Purpose: This national study was designed to audit anatomical outcome and complications relating to primary surgery for rhegmatogenous retinal detachments. This paper presents success and complication rates, and examines variations in outcome.

Methods: Sampling and recruitment details of this nationwide cross-sectional survey of 768 patients of 167 consultant ophthalmologists having their first operation for rhegmatogenous retinal detachment have been described. The main clinical outcomes detailed here are anatomical reattachment at 3 months after surgery and complications related to surgery. Consultants with a declared special interest in retinal surgery and able to perform pars plana vitrectomy were designated specialists for the analyses.
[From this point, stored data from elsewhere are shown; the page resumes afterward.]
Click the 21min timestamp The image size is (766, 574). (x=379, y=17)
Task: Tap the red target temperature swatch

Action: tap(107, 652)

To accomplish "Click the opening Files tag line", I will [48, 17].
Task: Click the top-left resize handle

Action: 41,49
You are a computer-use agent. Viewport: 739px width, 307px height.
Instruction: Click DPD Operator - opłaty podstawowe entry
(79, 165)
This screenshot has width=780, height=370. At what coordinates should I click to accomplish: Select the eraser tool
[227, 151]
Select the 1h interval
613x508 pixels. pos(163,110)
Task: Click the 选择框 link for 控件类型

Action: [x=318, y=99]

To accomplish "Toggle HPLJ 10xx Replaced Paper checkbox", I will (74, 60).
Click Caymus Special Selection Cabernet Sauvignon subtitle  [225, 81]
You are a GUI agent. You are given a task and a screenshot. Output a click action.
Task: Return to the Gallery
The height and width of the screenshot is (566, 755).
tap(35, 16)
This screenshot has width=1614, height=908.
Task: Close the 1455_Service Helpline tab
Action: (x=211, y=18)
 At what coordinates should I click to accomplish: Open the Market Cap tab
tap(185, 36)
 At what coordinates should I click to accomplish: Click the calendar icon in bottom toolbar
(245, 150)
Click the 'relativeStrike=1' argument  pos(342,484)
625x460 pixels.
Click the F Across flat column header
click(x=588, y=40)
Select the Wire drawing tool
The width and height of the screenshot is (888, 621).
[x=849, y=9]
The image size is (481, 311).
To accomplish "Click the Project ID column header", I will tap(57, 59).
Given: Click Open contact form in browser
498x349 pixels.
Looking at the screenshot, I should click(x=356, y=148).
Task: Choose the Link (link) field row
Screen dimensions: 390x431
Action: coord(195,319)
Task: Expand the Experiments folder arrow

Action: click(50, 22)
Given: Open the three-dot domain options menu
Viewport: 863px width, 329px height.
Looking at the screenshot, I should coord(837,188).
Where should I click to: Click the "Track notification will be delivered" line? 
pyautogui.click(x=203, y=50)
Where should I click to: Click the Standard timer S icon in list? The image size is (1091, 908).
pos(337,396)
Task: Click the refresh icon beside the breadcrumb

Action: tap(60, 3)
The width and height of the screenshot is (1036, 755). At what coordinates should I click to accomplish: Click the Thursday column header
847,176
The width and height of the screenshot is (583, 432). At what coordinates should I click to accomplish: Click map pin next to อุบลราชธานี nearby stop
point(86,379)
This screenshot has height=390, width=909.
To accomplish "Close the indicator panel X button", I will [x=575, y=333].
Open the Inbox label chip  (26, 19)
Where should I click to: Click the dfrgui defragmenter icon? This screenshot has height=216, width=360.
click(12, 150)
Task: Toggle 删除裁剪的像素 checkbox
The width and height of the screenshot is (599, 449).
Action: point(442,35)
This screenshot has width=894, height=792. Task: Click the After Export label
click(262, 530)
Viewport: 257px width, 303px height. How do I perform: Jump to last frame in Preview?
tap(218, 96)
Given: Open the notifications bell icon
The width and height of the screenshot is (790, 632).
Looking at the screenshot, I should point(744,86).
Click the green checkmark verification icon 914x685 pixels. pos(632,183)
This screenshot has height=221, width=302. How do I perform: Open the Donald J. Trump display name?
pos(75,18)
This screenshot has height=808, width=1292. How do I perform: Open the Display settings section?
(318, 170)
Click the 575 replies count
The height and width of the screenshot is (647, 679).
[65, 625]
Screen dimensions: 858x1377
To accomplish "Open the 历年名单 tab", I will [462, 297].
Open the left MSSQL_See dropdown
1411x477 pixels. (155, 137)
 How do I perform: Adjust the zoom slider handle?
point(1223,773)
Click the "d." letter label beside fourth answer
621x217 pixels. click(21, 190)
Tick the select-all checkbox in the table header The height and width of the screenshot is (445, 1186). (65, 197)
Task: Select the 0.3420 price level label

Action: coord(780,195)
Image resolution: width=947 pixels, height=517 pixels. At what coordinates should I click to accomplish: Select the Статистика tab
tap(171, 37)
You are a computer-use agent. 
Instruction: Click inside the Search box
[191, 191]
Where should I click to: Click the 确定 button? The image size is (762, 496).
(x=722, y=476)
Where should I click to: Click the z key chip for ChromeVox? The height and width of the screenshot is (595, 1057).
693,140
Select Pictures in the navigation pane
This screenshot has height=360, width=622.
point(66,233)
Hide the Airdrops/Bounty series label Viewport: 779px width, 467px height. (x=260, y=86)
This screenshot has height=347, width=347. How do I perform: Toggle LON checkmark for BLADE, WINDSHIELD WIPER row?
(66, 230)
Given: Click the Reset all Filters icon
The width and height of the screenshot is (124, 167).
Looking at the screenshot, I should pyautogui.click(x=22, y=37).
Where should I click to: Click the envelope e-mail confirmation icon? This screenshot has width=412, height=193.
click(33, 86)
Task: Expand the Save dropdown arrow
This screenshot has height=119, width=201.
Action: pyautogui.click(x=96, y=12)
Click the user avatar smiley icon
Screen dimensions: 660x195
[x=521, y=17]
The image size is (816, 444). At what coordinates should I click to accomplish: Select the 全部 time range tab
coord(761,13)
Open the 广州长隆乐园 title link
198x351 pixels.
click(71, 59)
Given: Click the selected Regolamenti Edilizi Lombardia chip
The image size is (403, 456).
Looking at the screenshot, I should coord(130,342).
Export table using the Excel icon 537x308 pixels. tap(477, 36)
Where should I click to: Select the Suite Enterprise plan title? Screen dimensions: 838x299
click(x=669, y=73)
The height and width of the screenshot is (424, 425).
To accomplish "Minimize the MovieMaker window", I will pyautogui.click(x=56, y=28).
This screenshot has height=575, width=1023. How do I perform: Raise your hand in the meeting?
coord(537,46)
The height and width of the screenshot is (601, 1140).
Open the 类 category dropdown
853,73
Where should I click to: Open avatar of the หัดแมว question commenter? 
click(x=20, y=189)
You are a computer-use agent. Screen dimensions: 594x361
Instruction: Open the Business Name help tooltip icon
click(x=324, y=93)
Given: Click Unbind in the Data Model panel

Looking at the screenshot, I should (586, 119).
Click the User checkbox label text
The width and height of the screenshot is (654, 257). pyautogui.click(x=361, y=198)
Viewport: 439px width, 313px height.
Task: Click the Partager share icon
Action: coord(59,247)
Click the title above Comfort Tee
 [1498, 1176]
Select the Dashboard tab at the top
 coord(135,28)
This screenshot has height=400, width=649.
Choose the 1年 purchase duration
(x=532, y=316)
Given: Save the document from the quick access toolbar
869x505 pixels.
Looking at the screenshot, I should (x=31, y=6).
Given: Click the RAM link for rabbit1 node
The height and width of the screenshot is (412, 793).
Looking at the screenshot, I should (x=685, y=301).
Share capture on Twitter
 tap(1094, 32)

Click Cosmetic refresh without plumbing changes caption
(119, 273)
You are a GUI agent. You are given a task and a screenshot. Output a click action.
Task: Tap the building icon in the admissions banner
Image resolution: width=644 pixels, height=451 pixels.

Results: Overall reattachment rate with a single procedure was 77% (95% CI 73.9-80.2). There were significant differences in reattachment rates between specialists and non-specialists. Without allowing for case-mix, specialists had a reattachment rate of 82% (95% CI 77.9-85.7) with a single procedure and non-specialists 71% (95% CI 65.9-76.0). Allowing for case-mix, there was a significant difference between specialists and non-specialists for grade 2 detachments of 87% and 70% respectively (P < 0.0001). Analysing detachments by break type, the largest difference between specialists and non-specialists was observed for retinal detachments secondary to horseshoe tears, 80% and 68% respectively (P < 0.003). Specialists met the standards set for primary reattachment rates, while non-specialists did not. Over a third of patients had at least one complication reported at some point during the audit period.

Conclusions: Significant differences were seen in reattachment rates between specialists and non-specialists, overall and for specific subgroups of patients. This study provides relevant, robust and valid standards to enable all surgeons to audit their own surgical outcomes for primary retinal detachment repair in rhegmatogenous retinal detachments, identify common categories of failure and aim to improve results.